Pünktlich, um seine Mutter abzuholen, wieder bei Günthers Haus angekommen, wollte ich mich verabschieden, was jedoch absolut unmöglich war. Günther blieb einfach in meinem Wagen sitzen und erzählte mir wieder von seinen Problemen.
Auch ein mehrmaliges Erinnern daran, dass er seine Mutter abholen wollte, konnte ihn nicht zum Aussteigen bewegen.
Nachdem so 45 Minuten vergangen waren, sah ich einen Schatten hinter meinem Wagen auf das Haus zu huschen und darin verschwinden - Günthers Mutter. Sie war zu Fuß nach Hause gekommen und hatte sich dabei, wie ich anschließend erfuhr, in der Kühle mit nassen Haaren eine handfeste Erkältung zugezogen.

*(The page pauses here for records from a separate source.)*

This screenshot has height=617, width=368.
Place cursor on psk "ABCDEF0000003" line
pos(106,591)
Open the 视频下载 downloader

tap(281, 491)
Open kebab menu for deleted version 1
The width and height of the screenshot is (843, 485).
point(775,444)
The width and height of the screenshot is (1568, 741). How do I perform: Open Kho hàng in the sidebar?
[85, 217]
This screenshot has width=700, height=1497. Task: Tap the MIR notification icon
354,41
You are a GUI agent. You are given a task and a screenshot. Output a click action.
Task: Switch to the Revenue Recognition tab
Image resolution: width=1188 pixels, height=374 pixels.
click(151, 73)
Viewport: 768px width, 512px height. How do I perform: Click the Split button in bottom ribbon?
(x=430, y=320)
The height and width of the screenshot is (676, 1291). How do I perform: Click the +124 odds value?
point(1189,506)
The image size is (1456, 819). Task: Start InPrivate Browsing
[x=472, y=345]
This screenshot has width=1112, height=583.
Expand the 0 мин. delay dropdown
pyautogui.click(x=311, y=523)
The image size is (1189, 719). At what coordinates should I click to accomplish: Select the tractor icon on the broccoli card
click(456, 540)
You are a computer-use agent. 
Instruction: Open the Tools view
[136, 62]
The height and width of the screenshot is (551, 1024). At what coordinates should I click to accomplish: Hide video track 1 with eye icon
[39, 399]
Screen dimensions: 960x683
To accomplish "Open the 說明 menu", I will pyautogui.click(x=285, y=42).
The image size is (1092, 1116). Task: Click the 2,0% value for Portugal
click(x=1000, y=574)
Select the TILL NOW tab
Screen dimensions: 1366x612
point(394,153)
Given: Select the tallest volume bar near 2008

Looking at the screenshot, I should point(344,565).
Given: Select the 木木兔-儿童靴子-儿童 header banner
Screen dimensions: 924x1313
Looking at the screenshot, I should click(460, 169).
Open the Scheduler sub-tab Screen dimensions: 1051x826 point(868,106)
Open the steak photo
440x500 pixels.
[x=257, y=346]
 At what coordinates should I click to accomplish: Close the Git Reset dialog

Seit diesem Abend hing natürlich der Haussegen schief. Die Mutter sprach nicht mehr mit Günther, und Günther nicht mehr mit ihr. Und auf mich war seine Mutter natürlich auch sauer.
Da wollte man Günther helfen, aus den Problemen herauszukommen, und war dann daran schuld, dass sich noch viel größere Probleme auftaten.
So hatte ich an diesem Abend, obwohl völlig unschuldig, einen riesigen Keil zwischen Günther und seine Mutter getrieben und dadurch den häuslichen Zoff und Ärger bei ihnen statt vermindert nur noch verstärkt.